- DIRECTION -
Reproduce each of the following entries verbatim, preserving every line and character without alteration.

Target position records:
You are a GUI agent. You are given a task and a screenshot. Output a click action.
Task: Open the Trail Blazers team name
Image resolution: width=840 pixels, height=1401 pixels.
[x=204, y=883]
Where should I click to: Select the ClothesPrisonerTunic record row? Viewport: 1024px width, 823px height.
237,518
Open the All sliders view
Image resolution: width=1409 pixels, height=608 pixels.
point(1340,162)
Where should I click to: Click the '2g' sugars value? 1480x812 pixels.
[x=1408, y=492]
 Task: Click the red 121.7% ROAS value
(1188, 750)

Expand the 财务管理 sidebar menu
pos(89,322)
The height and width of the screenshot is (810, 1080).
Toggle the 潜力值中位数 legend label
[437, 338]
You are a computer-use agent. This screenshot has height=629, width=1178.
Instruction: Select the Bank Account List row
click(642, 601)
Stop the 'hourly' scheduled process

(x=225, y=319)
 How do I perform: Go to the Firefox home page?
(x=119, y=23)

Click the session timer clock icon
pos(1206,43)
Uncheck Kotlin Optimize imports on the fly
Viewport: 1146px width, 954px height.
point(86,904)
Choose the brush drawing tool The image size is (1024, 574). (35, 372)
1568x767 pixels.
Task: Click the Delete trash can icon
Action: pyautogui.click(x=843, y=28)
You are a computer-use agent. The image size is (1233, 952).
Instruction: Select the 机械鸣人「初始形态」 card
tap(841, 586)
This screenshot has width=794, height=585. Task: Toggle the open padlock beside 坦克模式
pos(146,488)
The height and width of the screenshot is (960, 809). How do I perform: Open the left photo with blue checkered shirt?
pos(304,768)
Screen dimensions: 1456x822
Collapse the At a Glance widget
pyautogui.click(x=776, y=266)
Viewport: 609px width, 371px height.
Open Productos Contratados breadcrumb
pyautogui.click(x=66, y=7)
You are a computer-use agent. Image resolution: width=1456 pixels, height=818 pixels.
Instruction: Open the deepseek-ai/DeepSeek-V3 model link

- TASK SOLUTION -
You are a GUI agent. You are given a task and a screenshot. Output a click action.
Task: Open the Trail Blazers team name
Image resolution: width=840 pixels, height=1401 pixels.
[x=204, y=883]
Where should I click to: Select the ClothesPrisonerTunic record row? Viewport: 1024px width, 823px height.
237,518
Open the All sliders view
Image resolution: width=1409 pixels, height=608 pixels.
point(1340,162)
Where should I click to: Click the '2g' sugars value? 1480x812 pixels.
[x=1408, y=492]
 Task: Click the red 121.7% ROAS value
(1188, 750)

Expand the 财务管理 sidebar menu
pos(89,322)
The height and width of the screenshot is (810, 1080).
Toggle the 潜力值中位数 legend label
[437, 338]
You are a computer-use agent. This screenshot has height=629, width=1178.
Instruction: Select the Bank Account List row
click(642, 601)
Stop the 'hourly' scheduled process

(x=225, y=319)
 How do I perform: Go to the Firefox home page?
(x=119, y=23)

Click the session timer clock icon
pos(1206,43)
Uncheck Kotlin Optimize imports on the fly
Viewport: 1146px width, 954px height.
point(86,904)
Choose the brush drawing tool The image size is (1024, 574). (35, 372)
1568x767 pixels.
Task: Click the Delete trash can icon
Action: pyautogui.click(x=843, y=28)
You are a computer-use agent. The image size is (1233, 952).
Instruction: Select the 机械鸣人「初始形态」 card
tap(841, 586)
This screenshot has width=794, height=585. Task: Toggle the open padlock beside 坦克模式
pos(146,488)
The height and width of the screenshot is (960, 809). How do I perform: Open the left photo with blue checkered shirt?
pos(304,768)
Screen dimensions: 1456x822
Collapse the At a Glance widget
pyautogui.click(x=776, y=266)
Viewport: 609px width, 371px height.
Open Productos Contratados breadcrumb
pyautogui.click(x=66, y=7)
You are a computer-use agent. Image resolution: width=1456 pixels, height=818 pixels.
Instruction: Open the deepseek-ai/DeepSeek-V3 model link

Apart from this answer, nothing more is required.